Lakers’ D’Angelo Russell Calls Out Role Under Darvin Ham: ‘Game Within the Game’

D'Angelo Russell, Los Angeles Lakers

Getty D'Angelo Russell #1 of the Los Angeles Lakers.

Los Angeles Lakers star D’Angelo Russell has a usage problem.

It’s not that he’s necessarily looking for more attempts. Instead, Russell has an issue with how he has to come by those attempts within the Lakers’ offense.

“I’m in y’all space,” Russell said on “The Backyard Podcast” on January 10. “If I miss, y’all took me out the game. Ya’ll just took me out the game if I’m missing if it’s all I’m doing is catching and shooting. But if I’m getting to do what I know I can do … it allows me to get there.”

Russell is averaging his second-fewest attempts per 36 minutes of his career, per Basketball Reference. But he specifically wants more pick-and-roll opportunities.

“I get into my flow state in a pick-and-roll when it comes to the game,” Russell said. “If I can tap into pick-and-roles, and recognize how they guard me, it allows me to control the game because I can get to what I know is working or might not work. It’s like playing a game within the game.”

Russell is one of the more productive players in the pick-and-roll.

Russell opened the season as the starting point guard. Head coach Darvin Ham moved him to the bench amid his and the team’s struggles, culminating in a four-game losing streak.

He was shooting 37.5% from the floor and 27.5% from beyond the arc over his last eight games before going to the bench. To his credit, he is shooting 40.5% from deep over his last seven appearances, all off the bench.

The biggest difference could be he is in lineups alongside LeBron James less often. He’s gone from 24.1 minutes per game alongside James over the first 25 games to 11.9 minutes per game over those last seven appearances for Russell, per

Russell’s usage rate went from 22.2% in 25 games as a starter to 23.1% in seven games as a reserve.

“I’m in my space,” Russell said. “I ain’t just catching and shooting.”

Russell is not the only guard who has been at odds with Ham through these early struggles. Austin Reaves has also pushed back on the idea that the Lakers’ injuries were a valid explanation for their struggles, which the head coach backed.

There have also been reports of growing discontent within the locker room. But Ham has touted the support of ownership, management, James and Anthony Davis.

The latter two even cosigned with Russell’s move to the bench.

D’Angelo Russell Better Off Ball This Season

Russell is 38.5% from downtown this season. He is shooting 43.1% on catch-and-shoot threes compared to 32.4% on pull-ups.

His effective field goal percentage is nearly 17% better in those situations.

He is also not a strong defender, something he has admitted and which goes against the ethos of the Lakers as a team.

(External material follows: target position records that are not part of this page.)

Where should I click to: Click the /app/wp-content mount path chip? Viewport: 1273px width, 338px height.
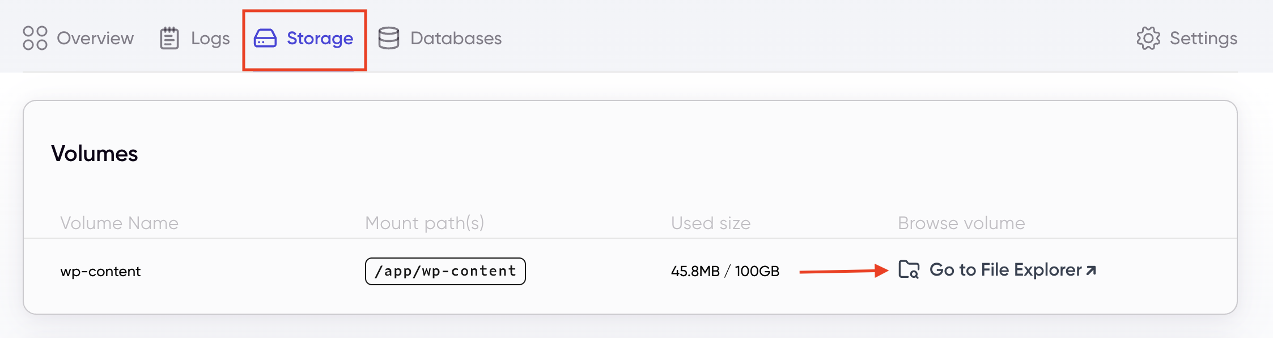[445, 271]
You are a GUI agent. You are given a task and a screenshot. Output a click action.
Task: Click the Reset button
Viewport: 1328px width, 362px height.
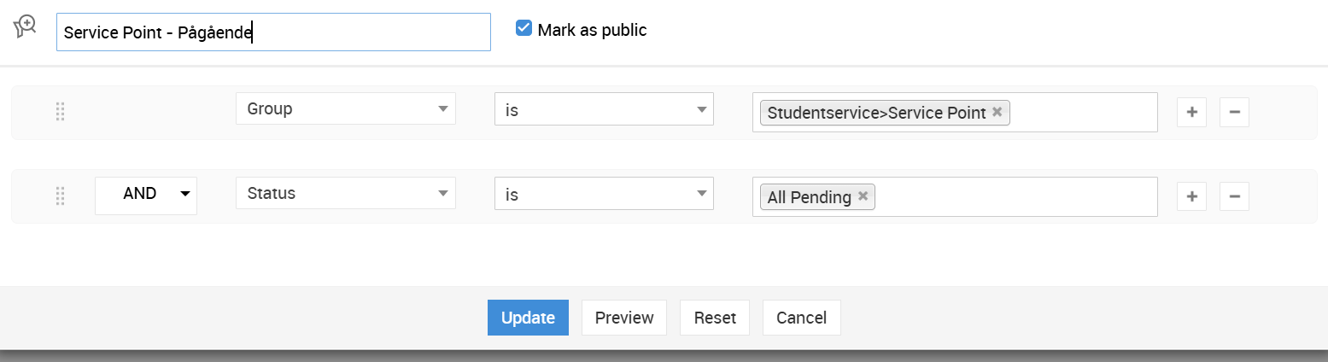point(715,318)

That was best illustrated by Ham’s attempt to surround James with four lengthy defenders in one of his lineup shuffles.

Russell re-signed on a two-year, $36 million contract this offseason and has been mentioned in trade rumors ever since. His trade value is down amid the trying season, though.

It might behoove him to maximize his opportunities, at least until his value rises.

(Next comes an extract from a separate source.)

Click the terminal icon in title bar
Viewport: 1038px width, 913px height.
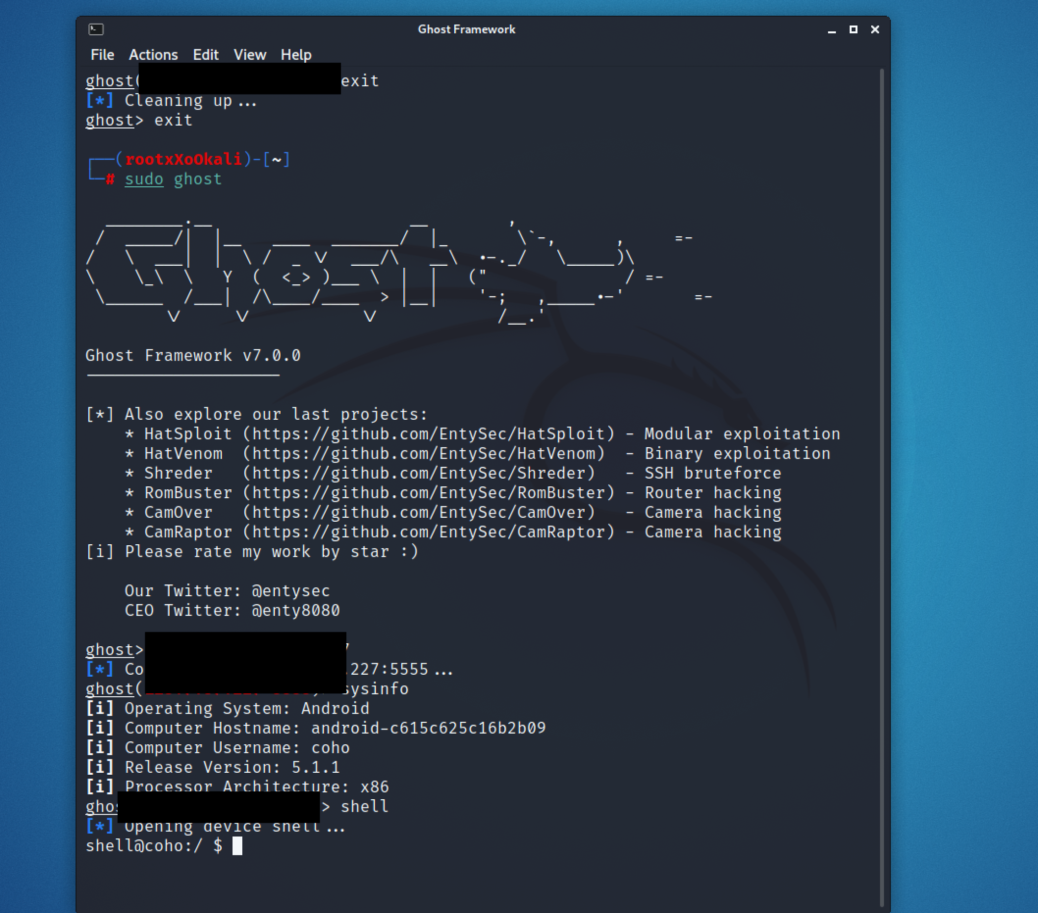[x=96, y=29]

Tyrese Haliburton ‘Makes Everyone Around Him Better’

Russell talked about facing the Indiana Pacers in the In-Season Tournament championship, which the Lakers won. He didn’t have a big scoring night, finishing with 13 points and going 0-for-3 from beyond the arc. But he was 5-for-10 in the paint and dished out seven assists.

He gave some notable praise to Pacers star Tyrese Haliburton.

I like dude,” Russell said of Haliburton, who finished the game with 20 points, 11 assists, one block, one rebound, and one steal. “Dude, he makes everybody around him better.”

Russell noted how much pressure the Pacers apply as an offense.

“You could see it, bro, how fast they get the ball out,” Russell said. “The thing is that they get the ball out so damn fast that there’s nobody running. Everybody’s still right next to each other in that transition period right there, and we’re like, ‘Alright, we got to get back.’ But everybody’s still right there. It’s just like a foot race. But I like the way they play.”